I remember looking into this at some point (I was a classics major who then got a history MA focusing on Medieval and Early Modern Europe, so it kind of went with the territory). I think I recall that there is a claim that the British royal family can trace lineage back to a specific Roman senator, and I'm sure various noble families make comparable claims, but at the end of the day there simply aren't any reliable supports for the claims, and they are exactly the sort of pseudohistorical claims a scholarly courtier creating a genealogy to flatter some noble or monarch would have embellished or invented, and exactly the sort that they almost could not possibly have found reliable documentary evidence for.
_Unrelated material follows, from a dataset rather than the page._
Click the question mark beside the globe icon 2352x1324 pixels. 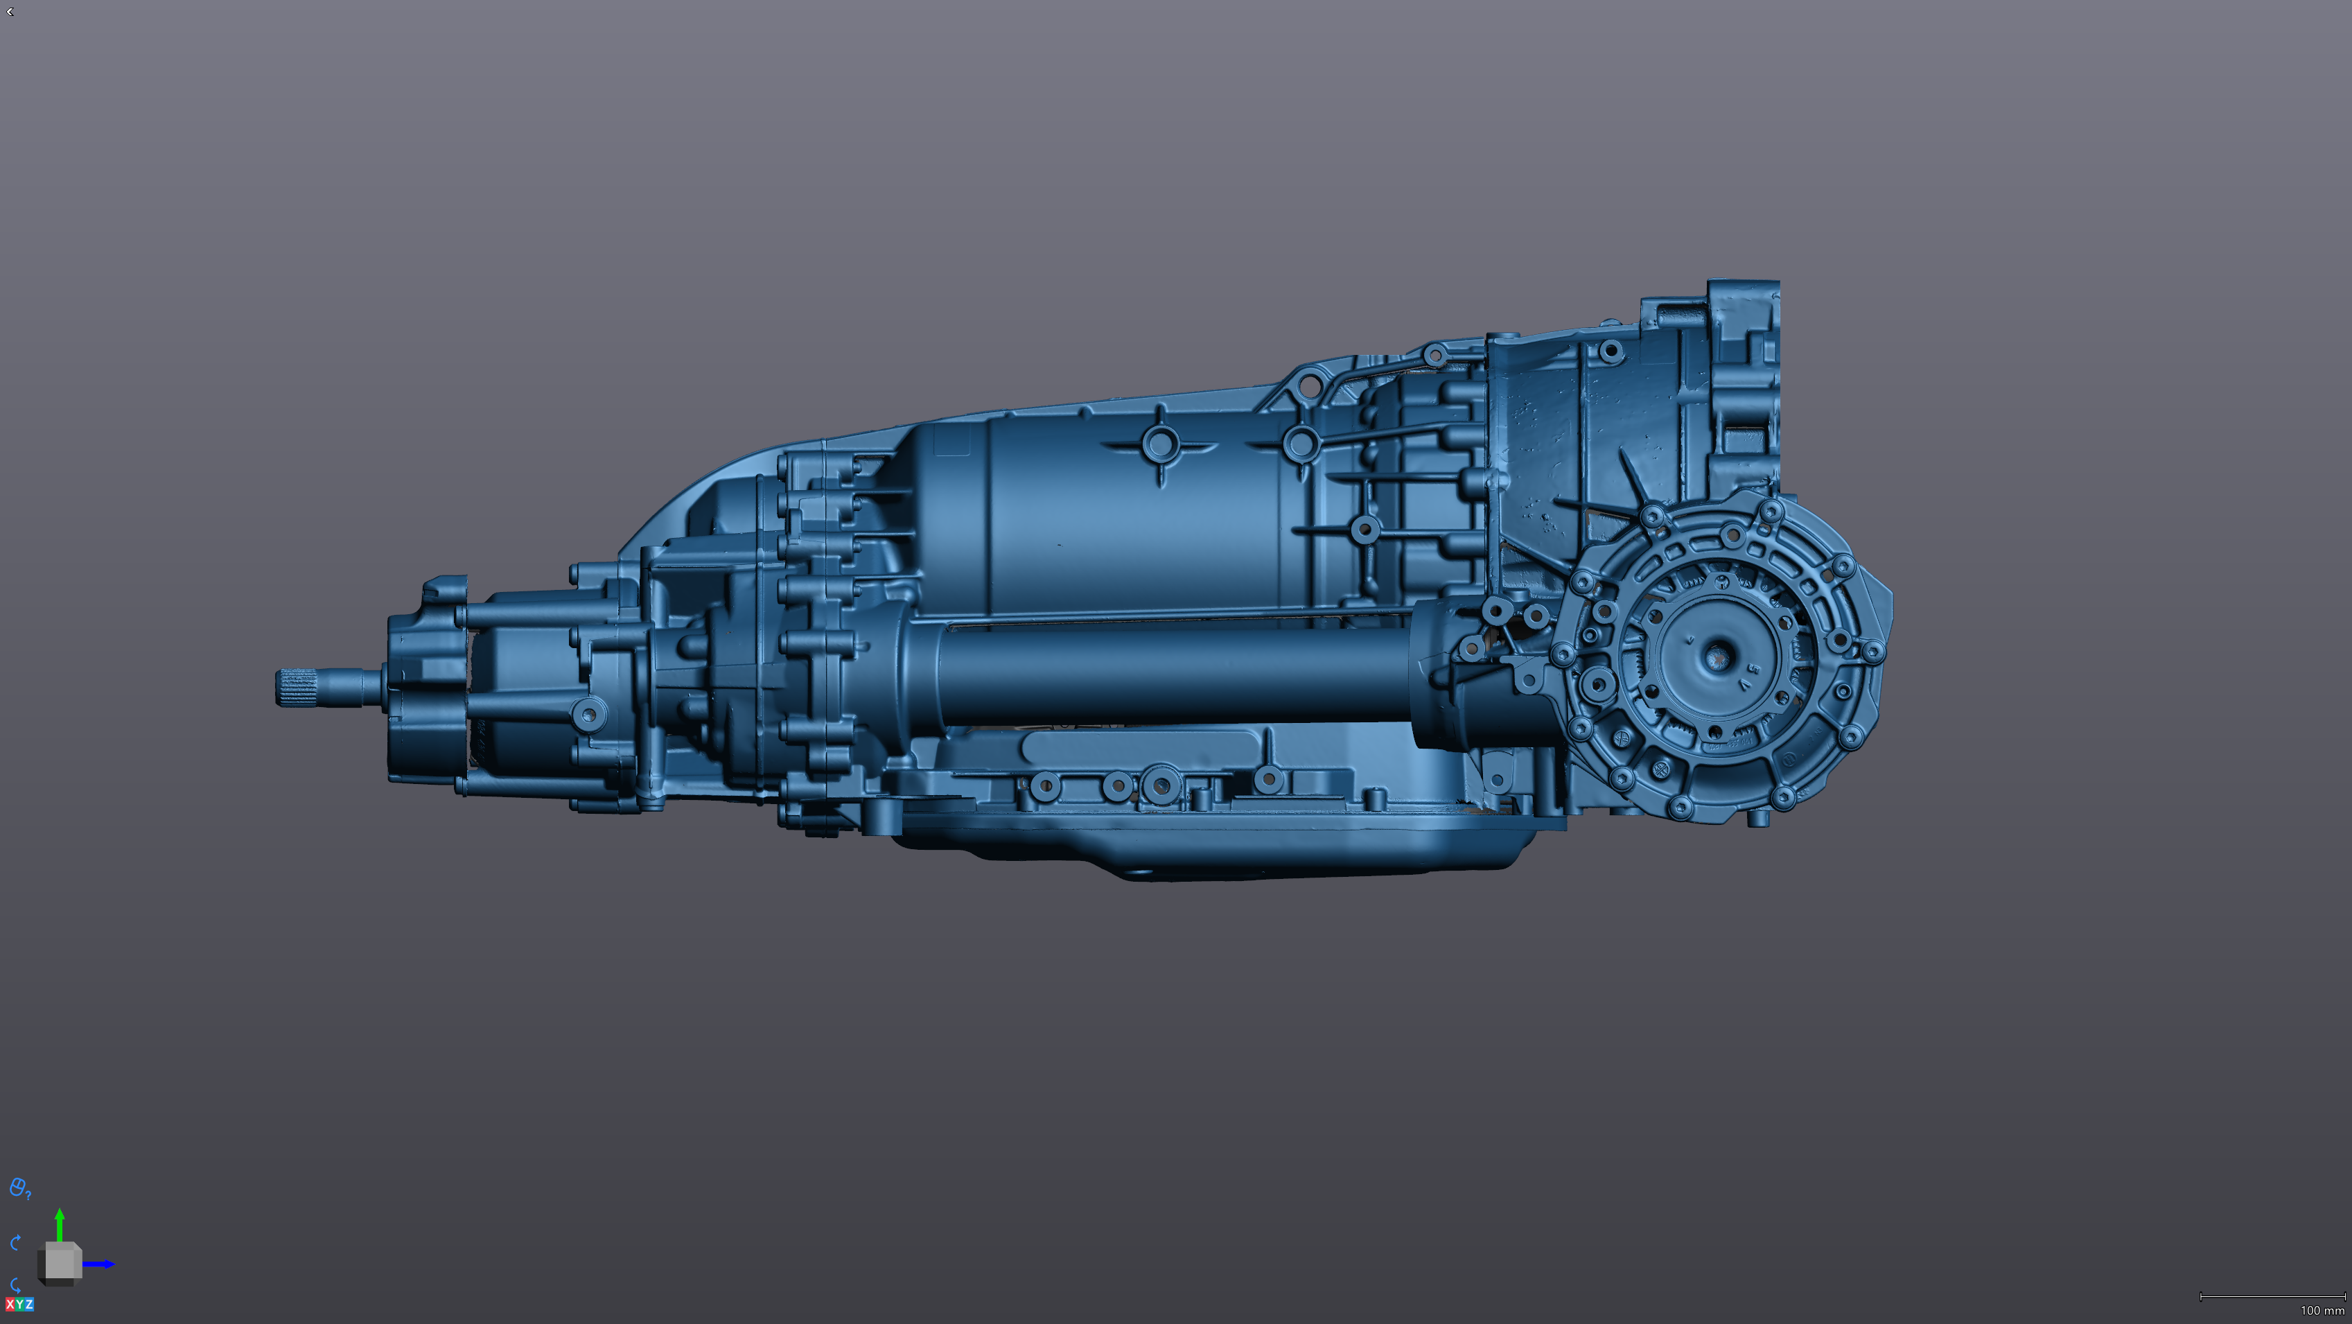click(x=28, y=1195)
What I can say, is that the Roman nobility, to which most of the most famous Romans belonged, disproportionately died out. It was a society that had wealth qualifications for nobility, looked down upon making money by any means other than inherited wealth, and divided estates equally amongst children. Thus noble families seem to have typically tried to confine themselves to one or two children, lest the estate be divided up too far to maintain noble status, but in a pre-modern society where people often die unexpectedly and medicine can do little for infertility it's only a matter of so many generations until that strategy reaches a dead-end.
Practically everyone with an ounce of European blood probably has some ancient Roman ancestors at this point, but disproportionately few famous Romans have living descendants.